Además, se trataba de uno de los edificios más antiguos de Almería y de los que aún conservaba su esplendor histórico, motivo más que suficiente para que alguien se hubiera ocupado de adecentar el escenario que lo rodeaba, sobre todo aquella plaza que no se sabía muy bien si pertenecía al mundo urbano o a la vega, con sus árboles frondosos y con aquella meseta de tierra que parecía un muro desmoronado que acentuaba el abandono general del lugar. Allí, sobre aquel montículo caótico, instalaron a principios de los años setenta un buzón de correos, cuando la correspondencia formaba parte de la vida cotidiana de la gente y en cada barrio había al menos un par de buzones para atender la gran demanda que existía.
No es exagerado afirmar que a comienzos de la década de los setenta, la Plaza del Hospital era de las más destartaladas que existían. No era solo aquella meseta perdida en tierra de nadie, sino el estado lamentable del pavimento, sembrado de baches y de hoyos, que se convertía en un lodazal intransitable cuando llovía con fuerza y la tierra de la meseta parecía una fábrica de barro. En alguna ocasión los enfermeros que trabajaban en el Hospital tuvieron que improvisar pasarelas con tablas para poder cruzar de una acera a otra y cubrir la puerta del recinto con maderas para que el agua no se colara en el Hospital.
A ese deterioro de la plaza y de las calles que bajaban de la Catedral, contribuyeron los tanques de la película Pattón, cuando en el mes de marzo de 1969 no tuvieron otro camino de paso hacia el lugar del rodaje que la Plaza del Hospital y las calles del León y de Velázquez, que ya estaban deterioradas de por sí, pero que desde aquel día acabaron medio destrozadas.
El Hospital de los años setenta funcionaba a toda máquina.

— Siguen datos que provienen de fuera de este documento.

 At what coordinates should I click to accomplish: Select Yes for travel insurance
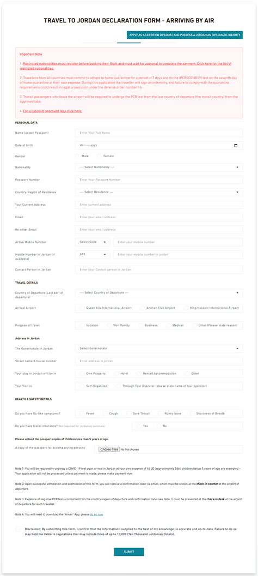click(x=139, y=426)
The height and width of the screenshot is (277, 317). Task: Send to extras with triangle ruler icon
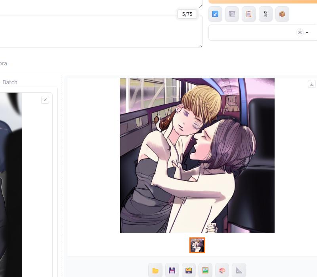pos(239,270)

Entonces la ciudad contaba con el 18 de Julio, la Bola Azul, la Cruz Roja, la Casa del Mar y la Casa de Socorro, pero el Hospital Provincial seguía siendo uno de los principales centros sanitarios por el lugar que ocupaba en el casco histórico y por la tradición que existía entre las familias de acudir allí cuando había algún problema de salud.

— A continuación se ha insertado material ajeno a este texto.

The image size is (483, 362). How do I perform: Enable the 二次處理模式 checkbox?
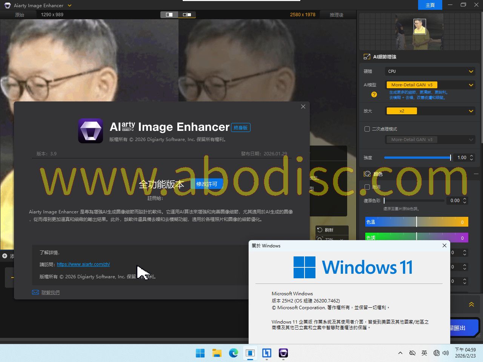click(367, 129)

Fue a finales de la década cuando ampliaron el número de camas y aprobaron la construcción de un nuevo pabellón. Al Hospital íbamos a que nos sacaran sangre, a llevar la orina, a la rehabilitación después de una caída o de romperse un hueso y sobre todo, a que nos curaran las heridas de las batallas diarias. Los niños de entonces, que solíamos pasar medio día ‘tirados’ en la calle, éramos asiduos clientes del Hospital porque cuando no te magullabas una rodilla te abrías una brecha en la cabeza o te hincabas una púa o un alambre oxidado en la mano. Acudías allí porque no había otro remedio y tenías que pasar por la mano del enfermero de guardia para que te pusiera varios puntos de sutura o para que te inyectaran la temida inyección del tétanos, que era uno los grandes miedos que teníamos los niños de aquella época. Que te pusieran la inyección del tétanos era un trago mayor, una pequeña odisea por el dolor que ocasionaba, comparable solo a la temida inyección de la rabia, a la que también estábamos expuestos de tanto codearnos con los perros callejeros.
Aquella Plaza del Hospital de los años setenta tenía algunos negocios cercanos que también vivían del tránsito y de la vida del centro sanitario. Allí, haciendo esquina con el edificio nuevo, estaba la pensión Virtudes, donde paraban los que venían de los pueblos a visitar a algún familiar que estaba ingresado. Frente a la fachada principal, en la meseta de tierra de la plaza, aparecía el bar Paíno, que servía comidas caseras y era un buen refugio para los que venían de paso al médico. A comienzos de los años ochenta abrieron frente a la pensión el bar de Rafael, que también se beneficiaba de los familiares de los enfermos del Hospital y sobre todo, de los soldados del cuartel, que hicieron del negocio su auténtico refugio. Tenían su ruta oficial cuando salían de los muros militares, que pasaba por la pensión Virtudes para cambiarse de ropa y después por el bar de enfrente para quitarse el hambre a un precio módico.